Do przedpokoju wyszły jeszcze Meggie i jak przypuszczam Anna - starsza siostra Roberta i z tego co zauważyłam również była w ciąży.
- Braciszku, nie mówiłeś, że przyprowadzisz przyjaciółkę na obiad - odezwała się starsza. - Jestem Anna.
- Dzień dobry.
- Cześć - rzuciła radośnie Meggie. - My się już znamy.
- To może w końcu przedstawię, skoro wszyscy się zebrali - zaczął ukochany, ściskając delikatnie mą dłoń. - To ta dziewczyna, o której wam opowiadałem.
- Rose Black - dokończyłam. - Jeszcze raz miło was poznać.
- Ta Rose?
- Tak - ukochany uśmiechnął się promiennie.

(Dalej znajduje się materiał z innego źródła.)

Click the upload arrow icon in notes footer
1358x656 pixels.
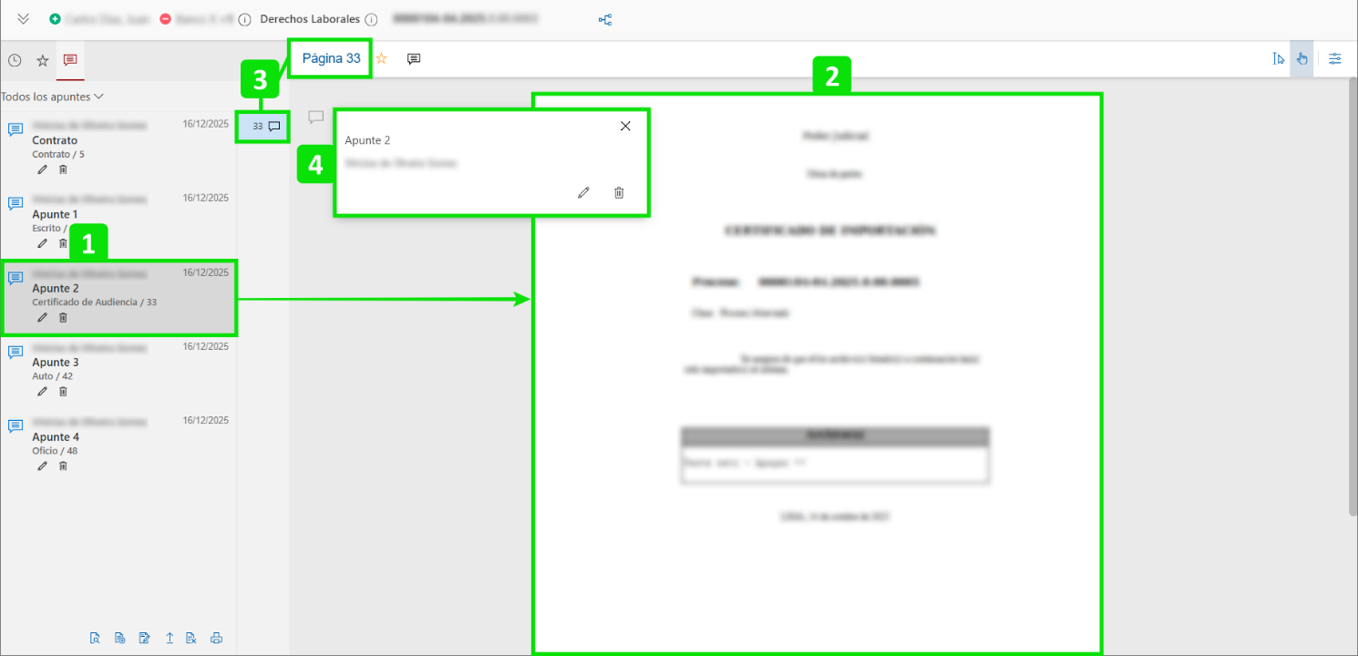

Usiedliśmy do obiadu, a później wszyscy zgromadzili się w salonie. Na jednej kanapie siedziałam ja, wtulona w Roberta i młodsza siostra bruneta. Naprzeciw jego matka i Anna, a w fotelu bujanym ojciec.
- Napijecie się czegoś? Brendy, koniaku, wina? - spytał mężczyzna.
- Ja brendy - stwierdziła kobieta.
- Ja wina - krzyknęła Meggie.
- Siostra! - skarciła ją Anna.
- No dobra, już dobra.
- Rose?
- Nie, ja dziękuję - odpowiedziałam.
- Na pewno?
- Ona nie może - stwierdził ukochany.
- Dlaczego? - ciekawski mężczyzna dopytywał się.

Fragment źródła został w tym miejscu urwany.